**Exercise goal**
All lines at or after the one containing "Instruction: Click the top clan 1. VOR", up to the last line of the material, must be repeated exactly, and no others.
Entries shown below:
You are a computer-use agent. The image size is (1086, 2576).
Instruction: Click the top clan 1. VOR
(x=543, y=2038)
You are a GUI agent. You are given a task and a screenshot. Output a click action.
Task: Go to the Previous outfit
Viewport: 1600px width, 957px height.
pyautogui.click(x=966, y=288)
End of Entries shown.
**Task answer**
Instruction: Click the top clan 1. VOR
(x=543, y=2038)
You are a GUI agent. You are given a task and a screenshot. Output a click action.
Task: Go to the Previous outfit
Viewport: 1600px width, 957px height.
pyautogui.click(x=966, y=288)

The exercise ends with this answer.